Controverso, estranho, repulsivo – “O Último Tango em Paris” é talvez o filme que mais palco deu a Bernardo Bertolucci mas marcou mais pela polémica do que pelo valor como grande obra do cinema do século XX.
Marlon Brando e Maria Schneider dão vida ao filme de 1972, que as etiquetas do cinema viriam a cunhar como drama erótico. Brando é Paul, um americano que vela o suicídio da mulher em Paris, onde conhece a jovem Jeanne, interpretada por Schneider. Umas quantas ruas escuras depois, os protagonistas iniciam uma ligação sexual em que, como regra, não podem partilhar qualquer informação pessoal. A relação torna-se uma sucessão de encontros furtuitos, num tom quase obsessivo e seguramente tóxico, de duas pessoas que procuram no outro a expiação dos seus fantasmas.

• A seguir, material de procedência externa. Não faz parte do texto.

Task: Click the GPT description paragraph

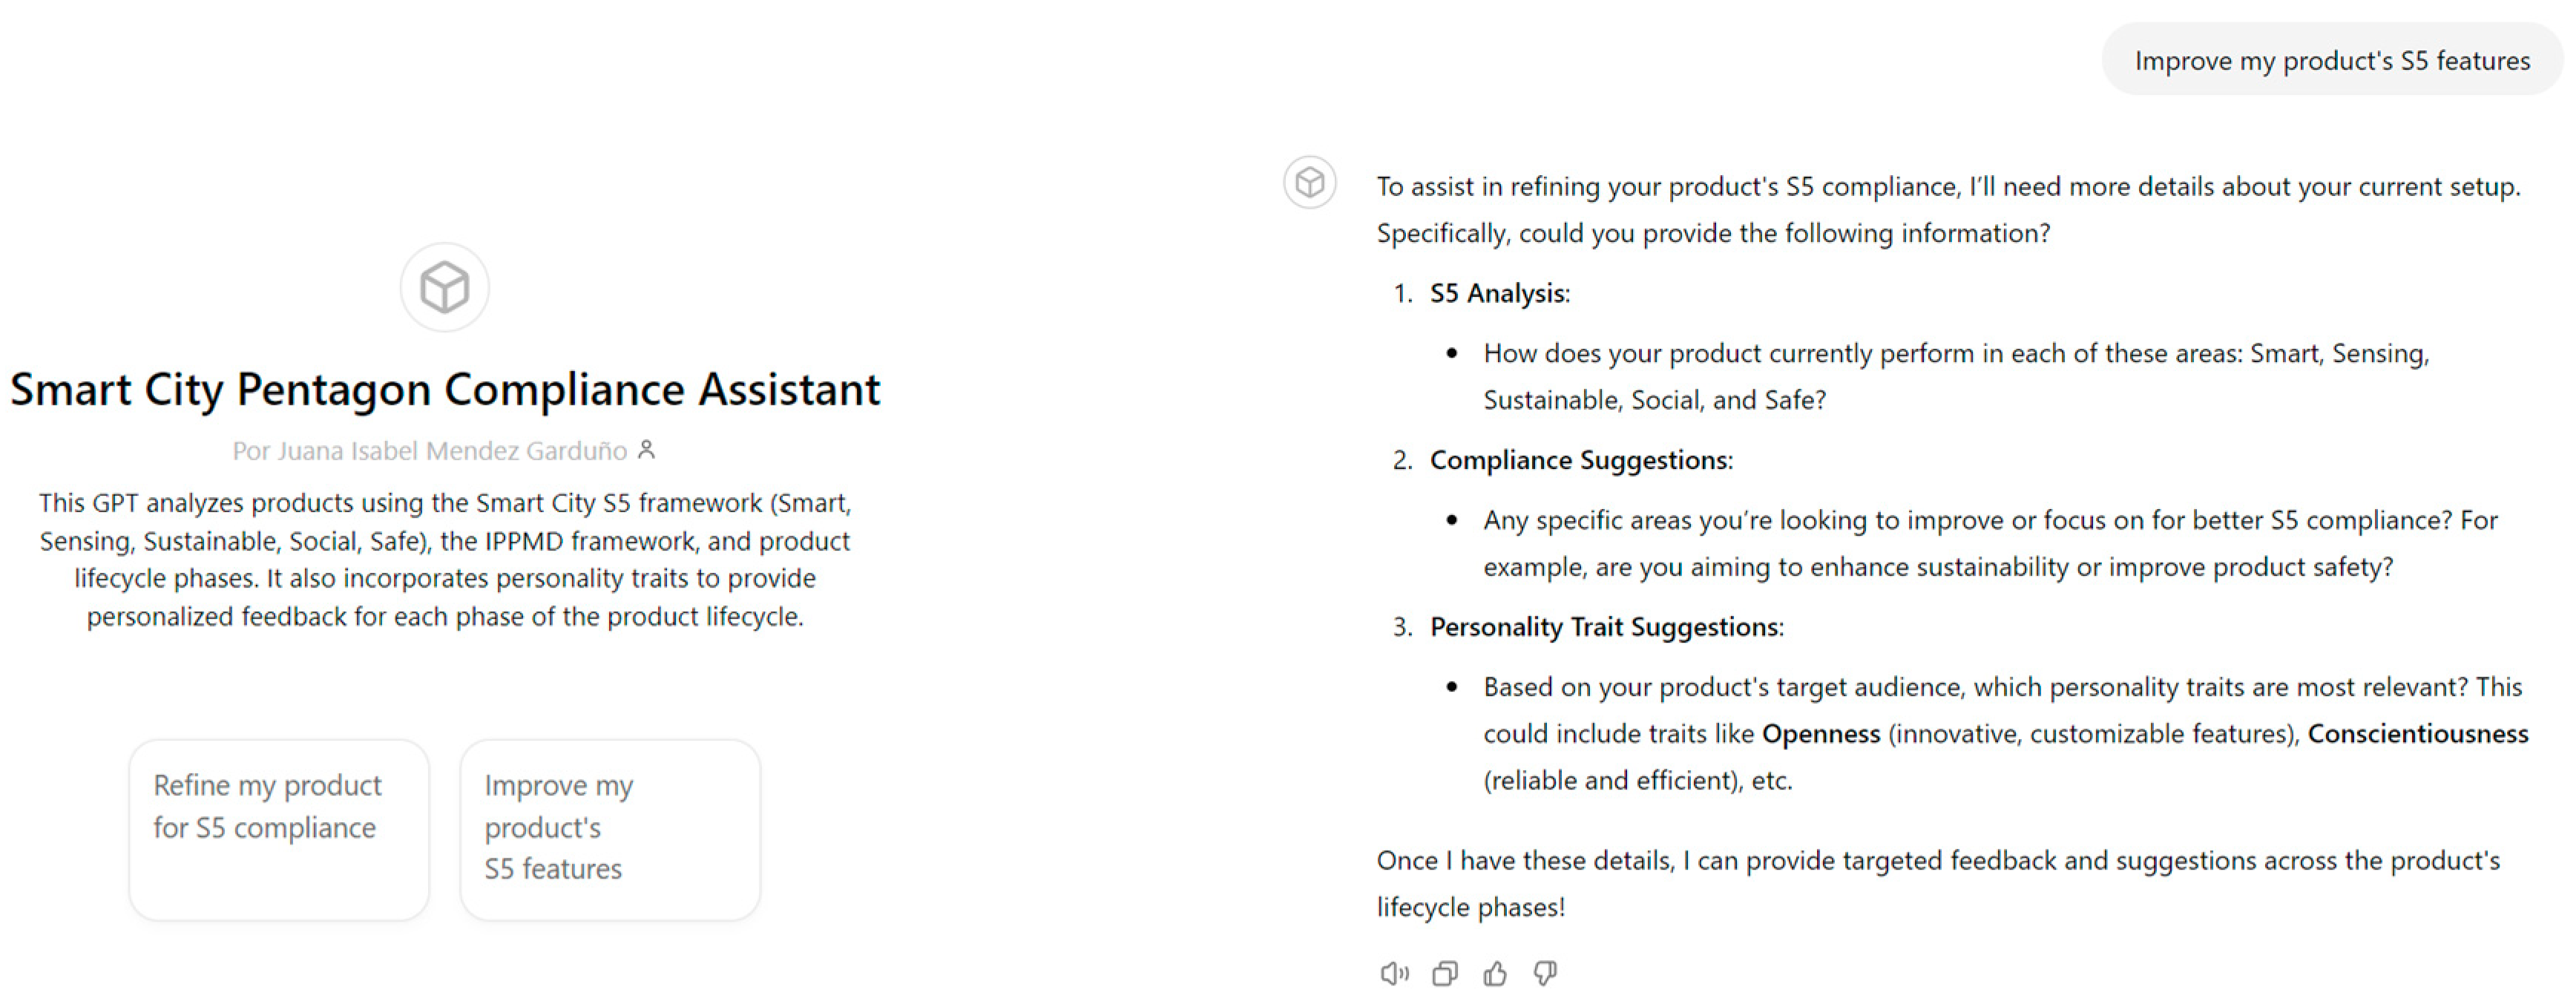Action: [x=445, y=559]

É um filme controverso. A polémica cena de sexo anal terá sido o catalisador de uma grande parte da fama do filme. Timing é tudo e, não querendo tirar mérito a Bertolucci, já nesses idos anos 1970 se sabia que o sexo vende. Vendeu. Vendeu tanto que se formavam filas às portas dos cinemas e os regimes ditatoriais proibiam a exibição da obra. A Portugal, chegou alguns dias depois do 25 de Abril, como uma lufada de modernidade a sacudir a poeira do Antigo Regime.
É um filme estranho. Primeiro, pelas personagens, que a atmosfera faz questão de sagrar como anti-heróis. A trama mastiga a empatia que as suas histórias podiam suscitar e devolve ao espectador um amargo de boca desconfortável. O cunho seventies das roupas de Schneider vai distraindo do essencial, perdidos os olhares em vastos casacos e chapéus insinuantes. Brando contrasta com a inocência aparente de Schneider, apenas com 19 anos nas gravações. O ar quase decadente do ator de quem sempre se ouviu falar como um galã de Hollywood vai além do que a personagem exigira. E é impossível ignorar a quase total ausência de diálogos, enquanto o magnetismo entre as duas personagens se esvai entre os silêncios.
Há ainda o cenário, porque esta é uma história que acontece entre sombras de cenas escuras e noturnas, a contrastar com a cidade luminosa que um outro cinema consagrou. E depois, a música de Gato Barbieri. A banda sonora ora transporta para um club de jazz sombrio, ora remete para um romance inocente dos anos 1950. Diz-se que o nome de Astor Piazzolla terá sido sugerido, mas foi Barbieri quem transpôs para música aquele sentimento de estranheza da história e da interpretação.
É um filme repulsivo. “O Último Tango em Paris” repele enquanto atrai. Envolve enquanto afasta. Coloca-nos a espreitar pelo buraco da fechadura, para dentro dos cantos mais escuros da manifestação humana, onde reina o caos interior. É a mesma fórmula que Stanley Kubrick testaria vinte anos depois em “De Olhos Bem Fechados”.
Ao longo do tempo, a polémica, a controversa e a repulsa não se dissiparam. Maria Schneider confessou não ter conhecimento de como iria acontecer a cena de sexo anal, em que Marlon Brando usa manteiga. Ator e realizador teriam combinado tudo entre si e o filme acabou por ficar envolto na dúvida sobre se este teria sido ou não um caso de violência sexual exposto no cinema como forma de arte.
Agora, nem Brando, nem Schneider, nem Bertolucci podem contar o que realmente aconteceu nas filmagens de “O Último Tango em Paris”.
Resta a música de Barbieri. Mas o shuffle passa para “Moon River”, de Mancini, e percebe-se ainda melhor o choque com que o filme terá sido recebido, naquele ano de 1972. Pouco mais de uma década tinha passado desde que Audrey Hepburn se tornara Holly Golightly em “Breakfast at Tiffany’s” e o cinema não tinha visto nada como o que Bertolucci acabara de mostrar.